Il nuovo assetto di Aquarius
Per questo il ritorno in mare è stato preparato con cura, durante la lunga sosta tecnica obbligata al molo 2 del Vieux Port. Innanzitutto sono stati effettuati alcuni upgrade tecnici sull’equipaggiamento a bordo. A disposizione per il salvataggio in mare dei migranti ci sono tre imbarcazioni veloci di soccorso e un nuovo Rhib (rigid-hulled inflatable boat, ovvero un gommone con uno scafo semirigido e una fiancata gonfiabile) rafforzato nell’efficienza e nella capacità. Inoltre, prevedendo soste prolungate sono state aumentate le scorte di cibo. La nave ha installato anche una cella frigorifera per l’eventuale recupero di morti, e per rispettarne la dignità nel trasporto.

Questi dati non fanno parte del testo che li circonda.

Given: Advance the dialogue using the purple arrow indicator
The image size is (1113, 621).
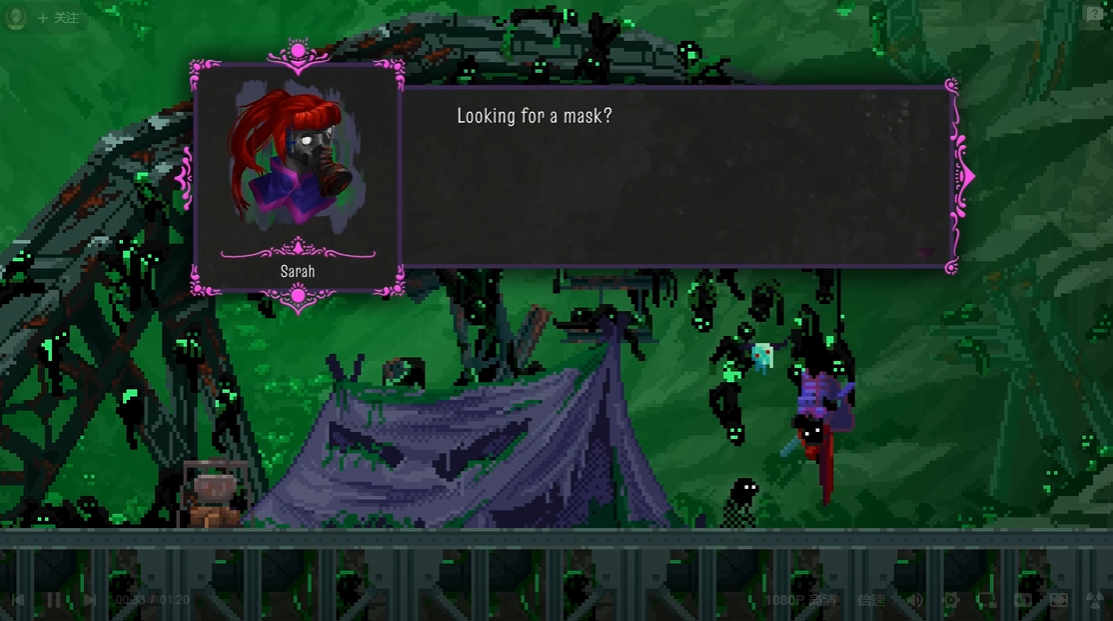Looking at the screenshot, I should tap(926, 253).
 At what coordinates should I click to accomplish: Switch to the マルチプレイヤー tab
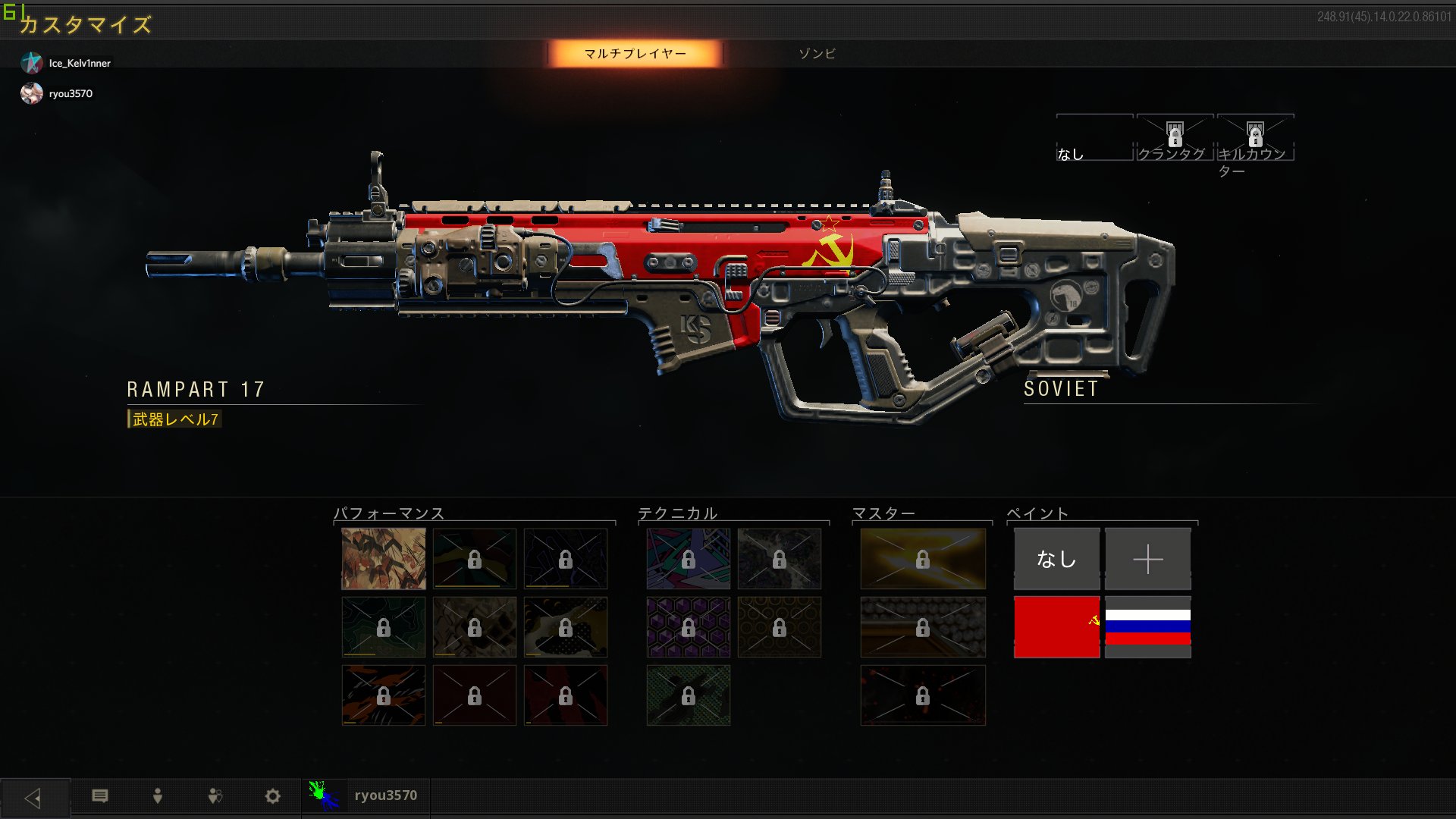(x=635, y=54)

“Abbiamo speso il tempo a Marsiglia per adeguarci al nuovo contesto in cui andremo a operare”, spiega Nicola Stalla, coordinatore Sar (Search and rescue) di Sos Meéditerranée. Ci siamo preparati a un’eventuale permanenza prolungata in mare, nel caso si dovesse verificare di nuovo una situazione di blocco o di ritardato sbarco per le persone soccorse. Avremo più cibo a disposizione, ma abbiamo intensificato anche gli equipaggiamenti Sar, prevedendo per esempio una maggiore capacità e autonomia della lance di salvataggio e degli equipaggiamenti di soccorso in caso di naufragio. Insomma, ci stiamo preparando a tutto quello che potrebbe succedere: prima tra il soccorso e lo sbarco passavano dai due ai tre giorni, ora non lo sappiamo”.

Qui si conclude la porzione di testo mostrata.